Two weeks away from hosting the Army’s annual Black-Gold game, Doughboy Stadium at Fort Benning was abuzz Wednesday with construction crews completing renovation on the historic structure.
The $1.5 million facelift, funded through the Directorate of Family and Morale, Welfare and Recreation, should be done before the March 9 spring scrimmage game for the U.S. Military Academy at West Point. Crews have been busy installing new lighting, speakers for the sound system, updating the locker rooms and painting the structure on main post.

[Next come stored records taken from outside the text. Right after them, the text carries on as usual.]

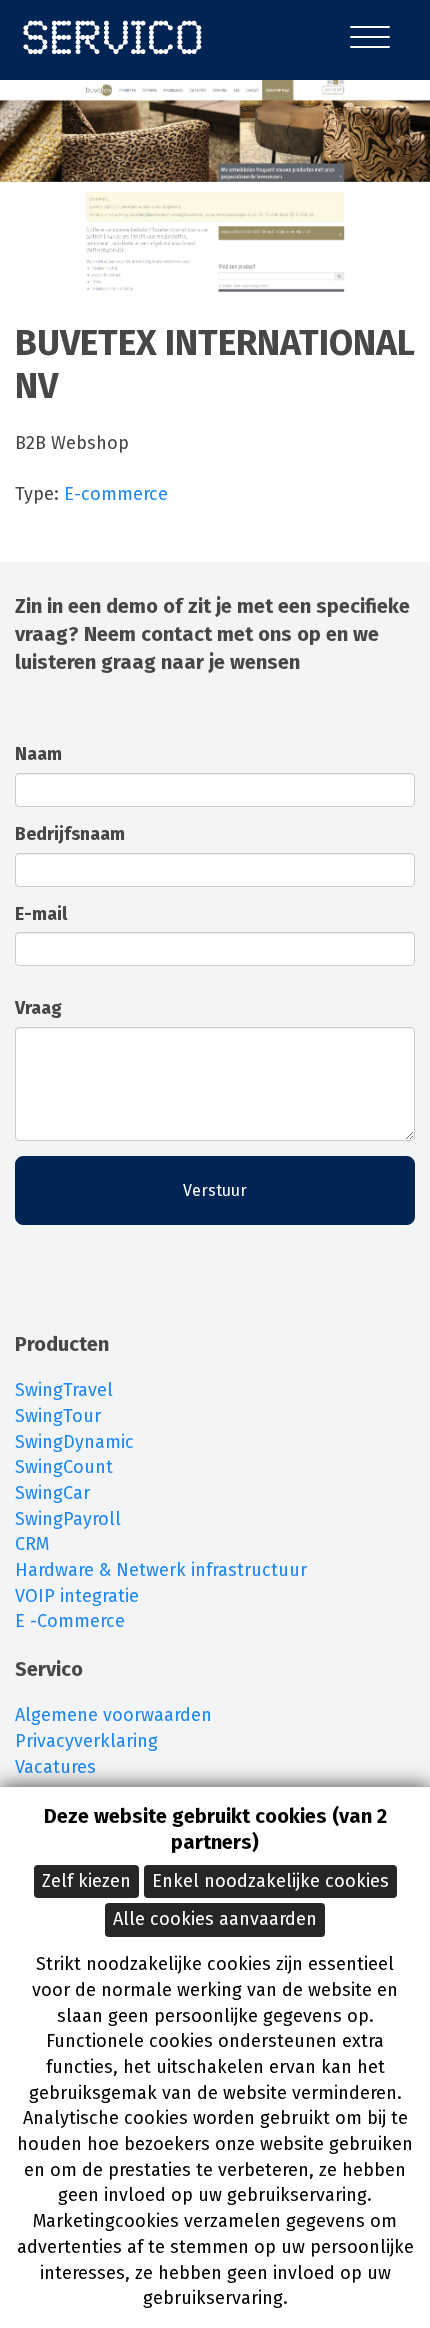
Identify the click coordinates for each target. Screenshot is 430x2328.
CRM (32, 1544)
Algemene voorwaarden (113, 1715)
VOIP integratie (77, 1596)
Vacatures (55, 1767)
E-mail (41, 914)
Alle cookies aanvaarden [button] (215, 1919)
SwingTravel (64, 1390)
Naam (38, 754)
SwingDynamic (74, 1442)
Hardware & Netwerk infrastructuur (161, 1570)
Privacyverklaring (86, 1741)
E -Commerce (70, 1621)
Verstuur (215, 1190)
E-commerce (116, 494)
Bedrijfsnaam (70, 834)
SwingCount (64, 1467)
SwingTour (58, 1416)
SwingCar (52, 1493)
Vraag (38, 1008)
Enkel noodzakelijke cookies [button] (270, 1881)
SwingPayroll (68, 1519)
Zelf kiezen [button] (86, 1881)
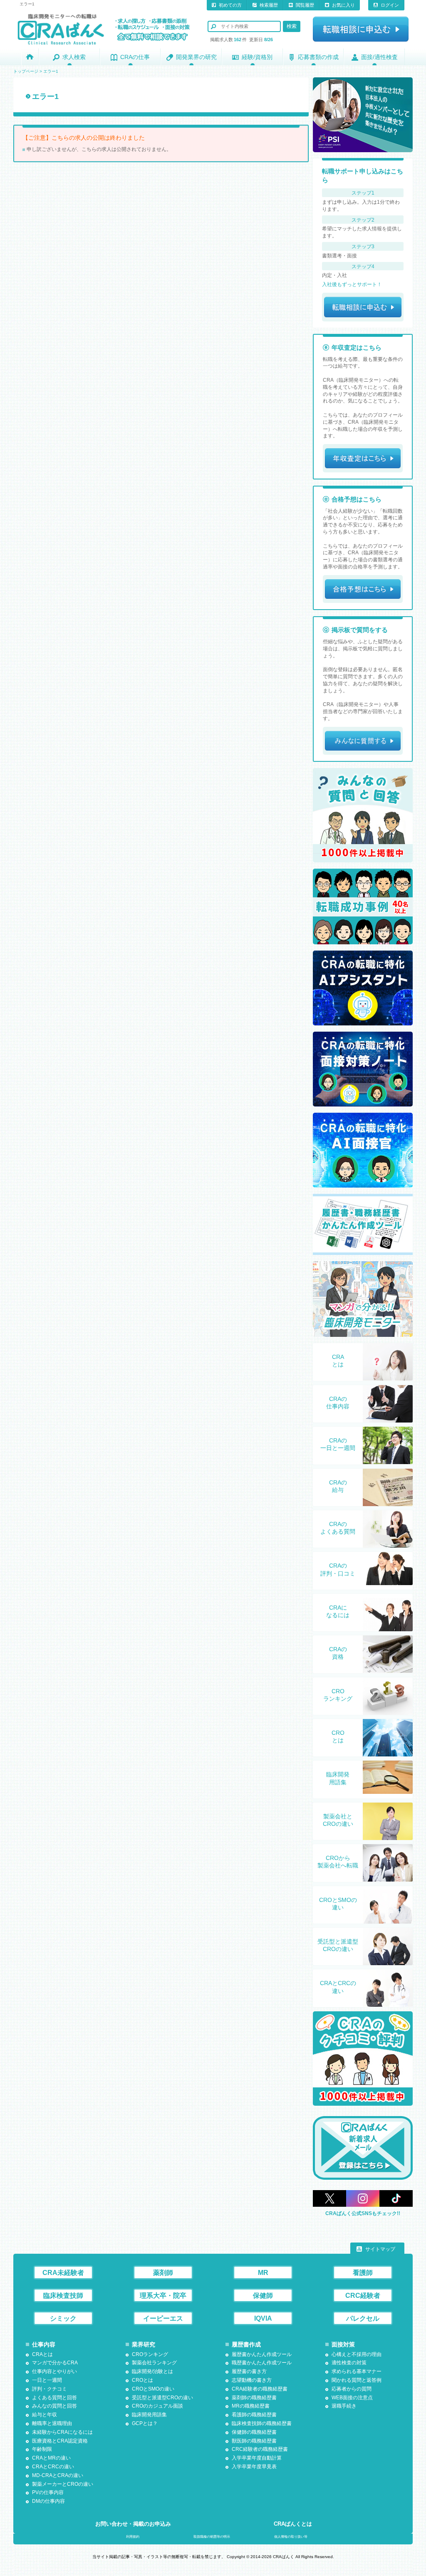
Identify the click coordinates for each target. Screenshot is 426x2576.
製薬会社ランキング (154, 2363)
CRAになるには (337, 1611)
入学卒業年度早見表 (254, 2467)
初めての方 (230, 4)
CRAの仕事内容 (337, 1402)
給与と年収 (44, 2415)
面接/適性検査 (379, 57)
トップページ (25, 71)
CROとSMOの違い (338, 1904)
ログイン (390, 4)
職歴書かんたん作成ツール (262, 2363)
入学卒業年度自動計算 (257, 2458)
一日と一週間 (47, 2380)
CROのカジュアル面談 (157, 2406)
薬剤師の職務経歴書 (254, 2398)
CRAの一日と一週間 (337, 1444)
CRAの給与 (338, 1486)
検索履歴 (269, 4)
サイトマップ (380, 2249)
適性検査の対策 (349, 2363)
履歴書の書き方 (249, 2371)
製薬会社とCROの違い (338, 1820)
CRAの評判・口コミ (337, 1569)
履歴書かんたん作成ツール (262, 2354)
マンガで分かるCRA (55, 2363)
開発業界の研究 (196, 57)
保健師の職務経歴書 (254, 2432)
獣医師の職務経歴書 (254, 2441)
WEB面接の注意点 (352, 2398)
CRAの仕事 (135, 57)
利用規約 (132, 2537)
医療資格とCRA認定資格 (60, 2441)
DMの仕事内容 (48, 2501)
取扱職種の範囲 (211, 2537)
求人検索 (74, 57)
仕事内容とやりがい (54, 2371)
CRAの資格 (338, 1653)
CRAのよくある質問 (337, 1528)
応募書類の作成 (318, 57)
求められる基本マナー (356, 2371)
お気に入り (343, 4)
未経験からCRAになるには (62, 2432)
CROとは (338, 1736)
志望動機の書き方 (252, 2380)
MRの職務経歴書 (251, 2406)
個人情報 (290, 2537)
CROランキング (337, 1695)
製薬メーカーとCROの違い (62, 2484)
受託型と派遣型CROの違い (337, 1945)
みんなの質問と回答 (54, 2406)
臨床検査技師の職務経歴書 (262, 2423)
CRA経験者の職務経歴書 (259, 2389)
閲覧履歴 (305, 4)
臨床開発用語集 (337, 1778)
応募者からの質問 (352, 2389)
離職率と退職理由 (52, 2423)
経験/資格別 (257, 57)
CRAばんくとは (293, 2524)
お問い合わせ (133, 2524)
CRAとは (338, 1360)
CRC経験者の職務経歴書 (260, 2449)
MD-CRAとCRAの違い (57, 2475)
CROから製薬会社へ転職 (337, 1862)
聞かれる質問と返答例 (356, 2380)
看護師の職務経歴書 (254, 2415)
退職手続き (344, 2406)
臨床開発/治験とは (152, 2371)
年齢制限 (42, 2449)
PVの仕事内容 (48, 2492)
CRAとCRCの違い (338, 1987)
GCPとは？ (145, 2423)
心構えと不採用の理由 (356, 2354)
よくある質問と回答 (54, 2398)
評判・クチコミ (49, 2389)
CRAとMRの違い (51, 2458)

“They are going to make it,” said Bridgett Siter, a spokeswoman for Directorate of Family and Morale, Welfare and Recreation. Crews have completed about 75 percent of the work, she said Wednesday.
The football game will be a historic moment for Fort Benning and West Point. It is the first time the game has been played outside New York.
Maj. Gen. Robert Brown, commander of the Maneuver Center of Excellence at Fort Benning and a 1981 West Point graduate, played a key role in bringing the spring intersquad game to Doughboy Stadium. The event is another opportunity to revive football on a post that’s home to the U.S. Armor School and Infantry School. When the two teams take the field at 2 p.m., the Army will be represented with one team for armor and the other for infantry. With a donation from Nike, uniforms will bear the armor crest and patch or infantry crest and patch. Cadets are expected to arrive in the morning on the day of the game. They will attend a basic training graduation and tour the National Infantry Museum & Soldier Center before flying back to New York.
Doughboy Stadium has a rich history.
The stadium dates back to 1924, when concrete was first poured for the building as a memorial for soldiers killed during World War I. With a crowd of 9,000 watching, the stadium was dedicated in October 1925 with Fort Benning defeating Oglethorpe University by a 27-6 margin.
A year later, the Doughboys won an all-Army championship. An assistant coach on that team was Capt. Dwight D. Eisenhower, a graduate of West Point who went on to earn five stars before becoming president of the United States.
The Doughboys earned a reputation by playing teams from the universities of Florida, Georgia and Alabama. In 1962, the Doughboys were undefeated.
That team was led by Pat Dye, a Georgia player who later coached Auburn.